■ Action item ■
Once the pictures are set aside, retype the remaining entries exactly.

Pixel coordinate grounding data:

►

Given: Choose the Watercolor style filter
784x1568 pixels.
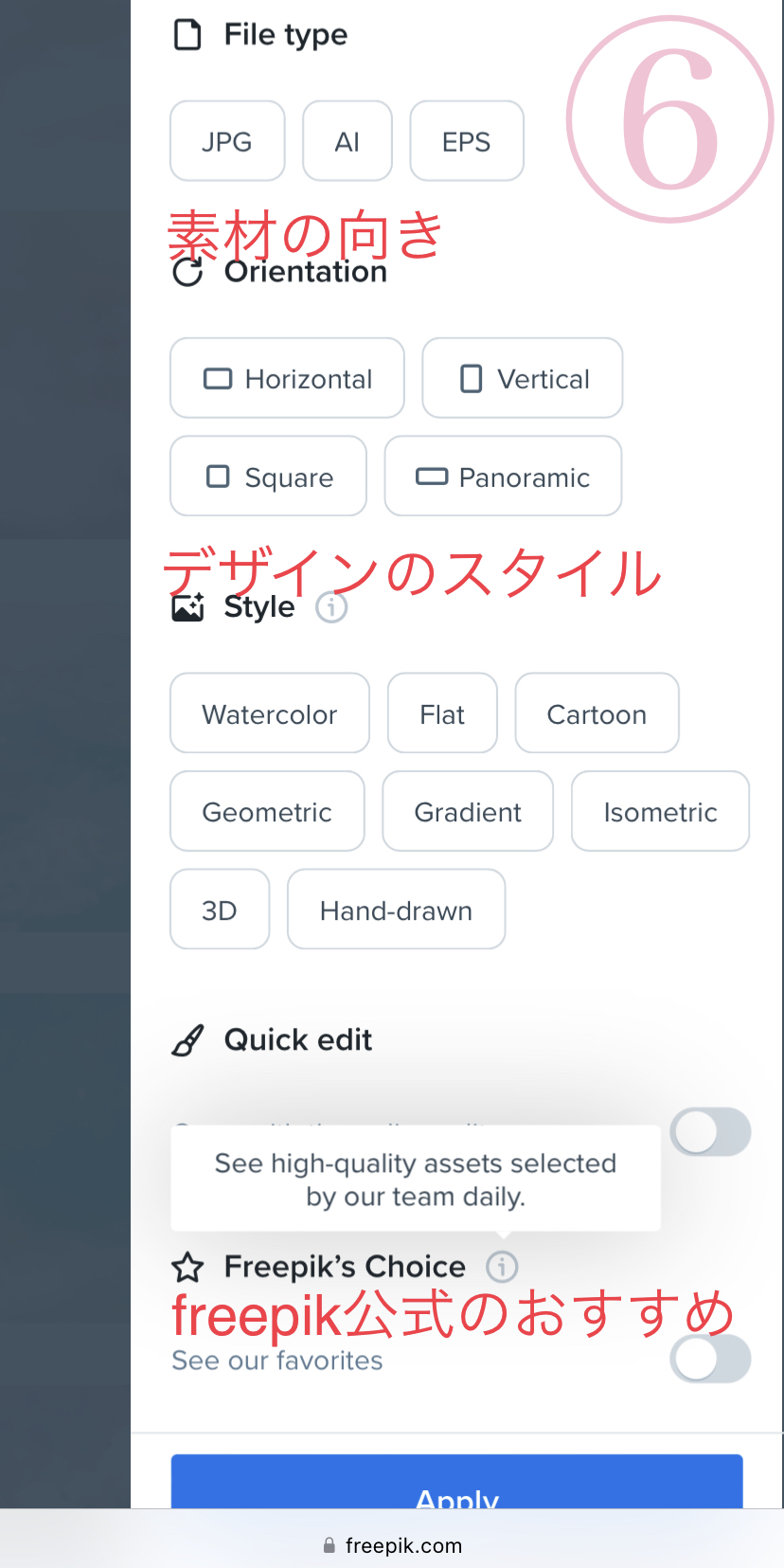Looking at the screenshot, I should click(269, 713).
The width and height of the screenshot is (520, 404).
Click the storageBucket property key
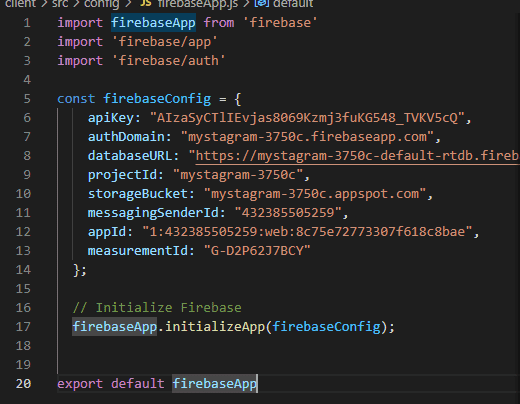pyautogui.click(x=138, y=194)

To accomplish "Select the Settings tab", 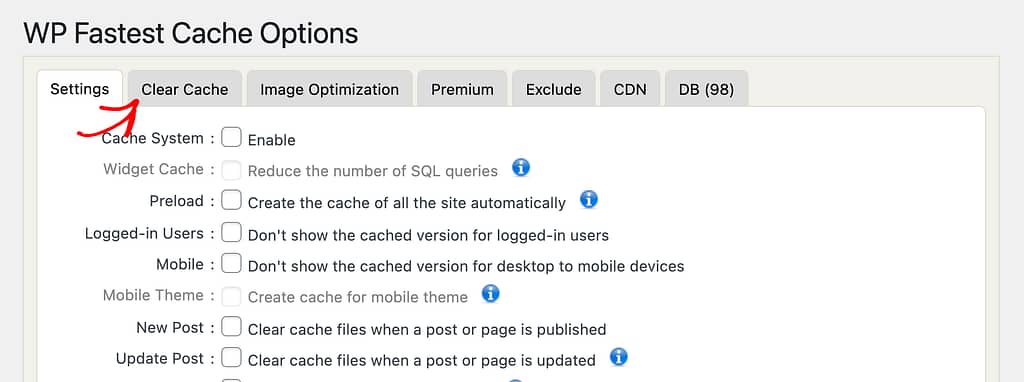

◄

■ Expected answer ■
Given: Choose the Watercolor style filter
784x1568 pixels.
Looking at the screenshot, I should click(269, 713).
The width and height of the screenshot is (520, 404).
Click the storageBucket property key
pyautogui.click(x=138, y=194)

To accomplish "Select the Settings tab", 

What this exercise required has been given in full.